Peter Fabian will enter the Master’s Program in Education at Stanford University starting at the end of June, 2014.

Brianna Kaufman will be traveling around the US, Mexico, and Chile, and then will be entering the Peace Corps.

Rachel Hart will enter the Master’s Program in Speech Pathology at CSU East Bay in Fall 2014.

Michelle Laszlo-Rath is going to the Master’s program in Speech Pathology at the University of Memphis.

Alice Nicholls, who graduated in 2011, will be starting a program in Speech and Language Pathology at CSU East Bay in the fall.

Arianna Puopolo will enter the Master’s Program in Education at the University of California, Berkeley.

Lindsay Ress is moving on to the Master’s program in Speech Pathology at San Jose State University.

Saskia Salm will enter the Master’s Program in Social Work at the University of Southern California.

Jennifer Scott will start the Master’s Program in Applied Linguistics at Boston University in January 2015.

Devin Tankersley will enter the MA program in Linguistics at Tsing Hua University in Taiwan, having won a competitive scholarship from the Taiwanese Ministry of Education for the program.

Mallory Turnbull will begin the Master’s program in Speech Pathology at San Jose State University in the coming Fall.

Nicholas Winter will be entering the PhD program in Linguistics at Rutgers in the coming Fall semester.

Congratulations and good luck to all.

ENDLESS SUMMER

Nick Kalivoda will be traveling to Oaxaca to conduct fieldwork on Teotitlán del Valle Zapotec. Nick’s work will focus on the language’s agreement system, and on a continuing investigation of relative clause structure and binding non-connectivity—part of an ongoing project with Erik Zyman.

Bern Samko will travel to Leuven/Louvain in Flanders (Belgium) on June 13th to give an invited presentation to the FEST group at the University of Leuven on her ongoing research on syntax and information structure in English.

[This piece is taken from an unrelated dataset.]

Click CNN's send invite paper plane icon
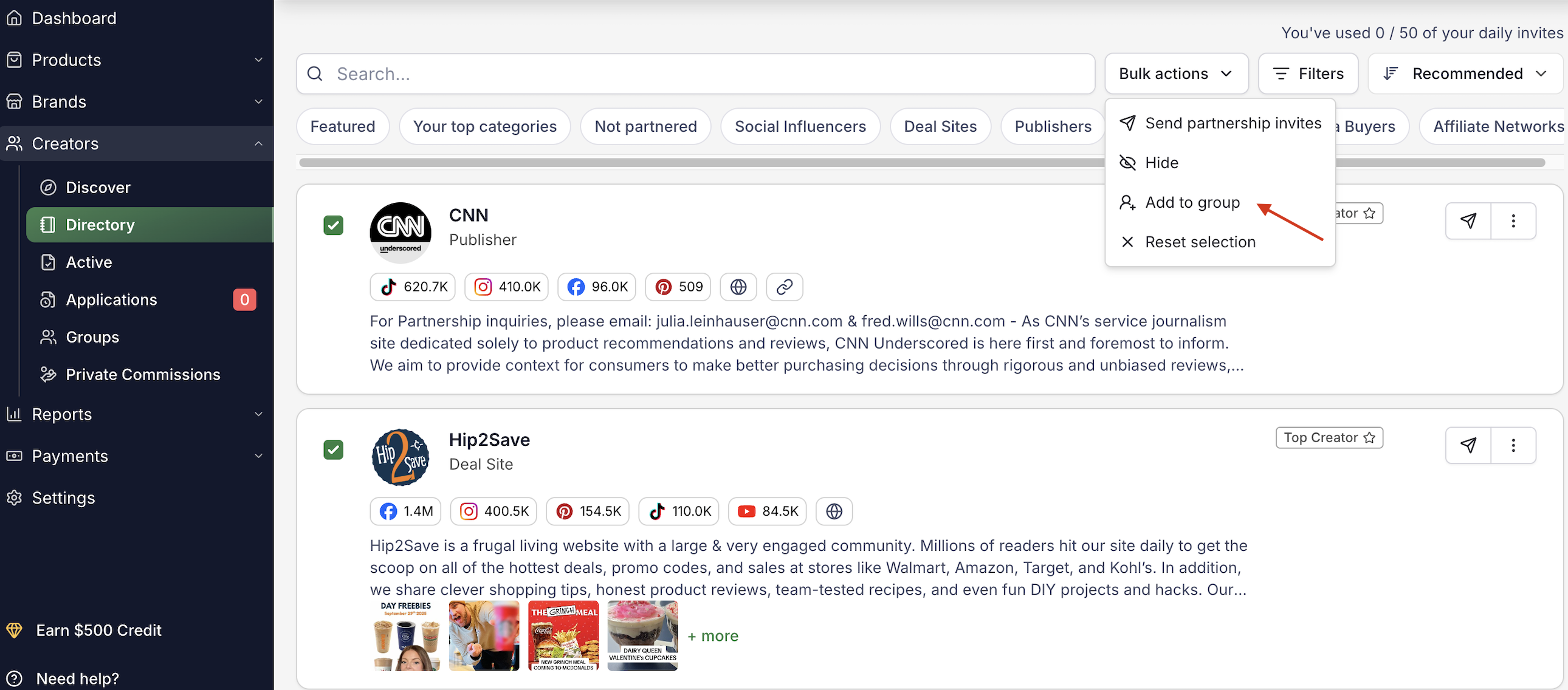 [1468, 221]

Erik Zyman will be traveling to Janitzio, an island on Lake Pátzcuaro in the state of Michoacán in central-western Mexico, to continue his work on P’urhepecha. He will be investigating the clause structure of this language, and specifically the syntax of the verb phrase.

Amy Rose Deal will travel to Israel in July for the workshop Allomorphy: its logic and limitations, at the Hebrew University of Jerusalem. Also expected to be in attendance are alums Ruth Kramer and Peter Svenonius. Amy Rose’s paper for the conference deals with certain interesting patterns of plural marking and double reduplication in Nez Perce.

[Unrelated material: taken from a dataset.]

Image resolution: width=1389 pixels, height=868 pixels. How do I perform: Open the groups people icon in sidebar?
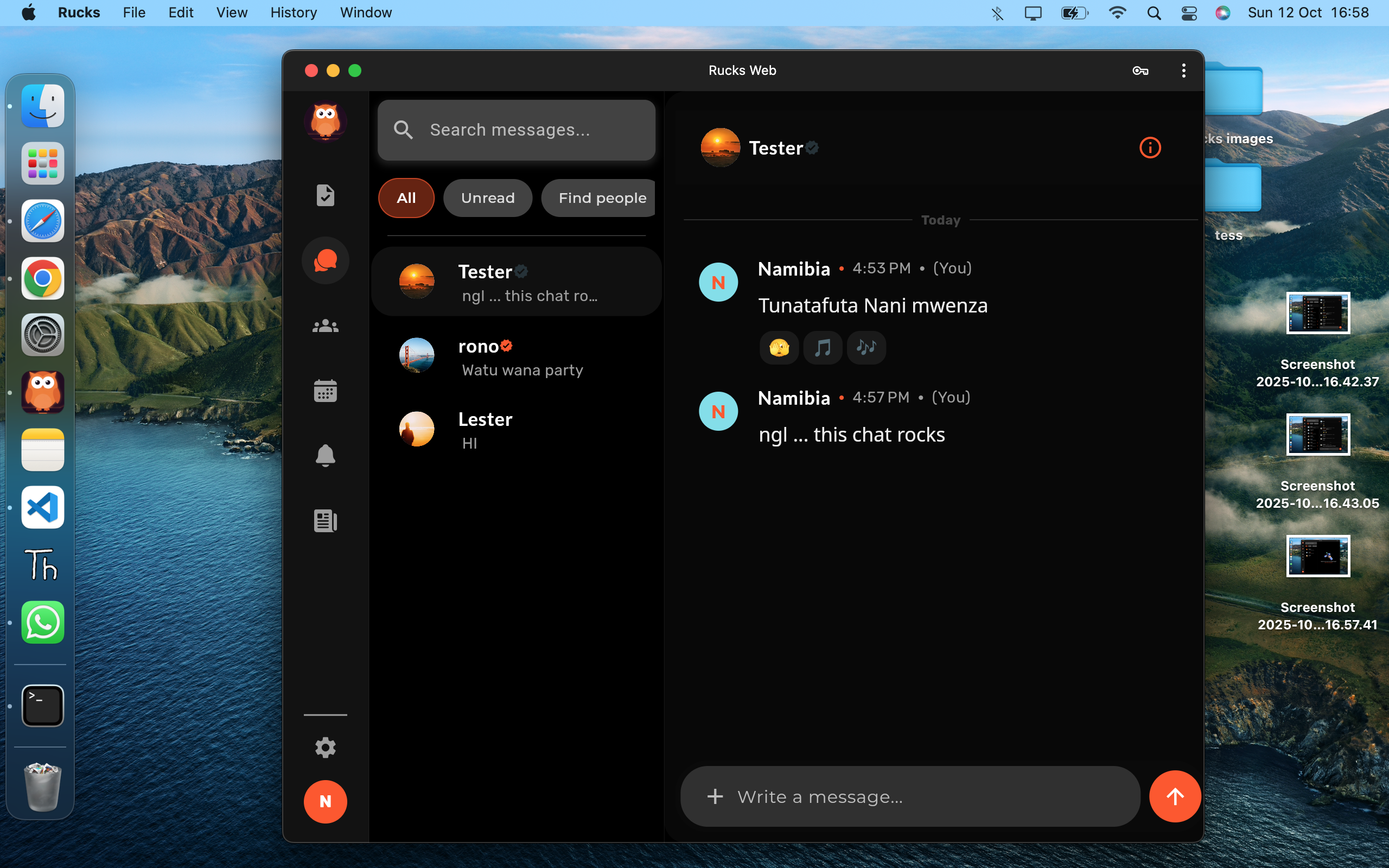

Grant McGuire will be presenting at the upcoming LabPhon 14 conference at the NINJAL Institute in Tachikawa, Japan on July 24-27th. The oral presentation program is here. Grant’s talk is titled Stereotypes predict memory effects for voices. Junko Ito and Armin Mester will also be at the conference.

Jaye Padgett will be in Ireland for the last two weeks of June to do more ultrasound fieldwork in Conamara, together with collaborator Máire Ní Chiosáin of University College Dublin. Also involved in this ongoing project are Grant McGuire and alumnus Ryan Bennett of Yale.

Maziar Toosarvandani will be devoting the summer to some intense fieldwork on Northern Paiute with the Mono Lake community near Bridgeport in eastern California.

Matt Wagers and Sandy Chung will return twice to the islands of Saipan and Rota in the Northern Mariana Islands to continue their psycholinguistic work on Chamorro. They will collect new data on relative clause comprehension in June, and relative clause production in September. Back in Santa Cruz, the Digital Chamorro Group will be working hard: Scarlett Clothier-Goldschmidt, the 2013-2014 NSF REU fellow, will continue her corpus-based research on person-animacy constraints in Chamorro, while Karl DeVries, the NSF Graduate Research Associate, will resume his work on building digital tools for using the Chamorro dictionary database.

FIEDLER DEFENSE

The final PhD defense of the season took place when Judith Fiedler successfully defended her dissertation on Germanic It-Clefts on Tuesday afternoon June 3rd. The committee consisted of Donka Farkas and Jim McCloskey as co-chairs along with Jorge Hankamer as third member.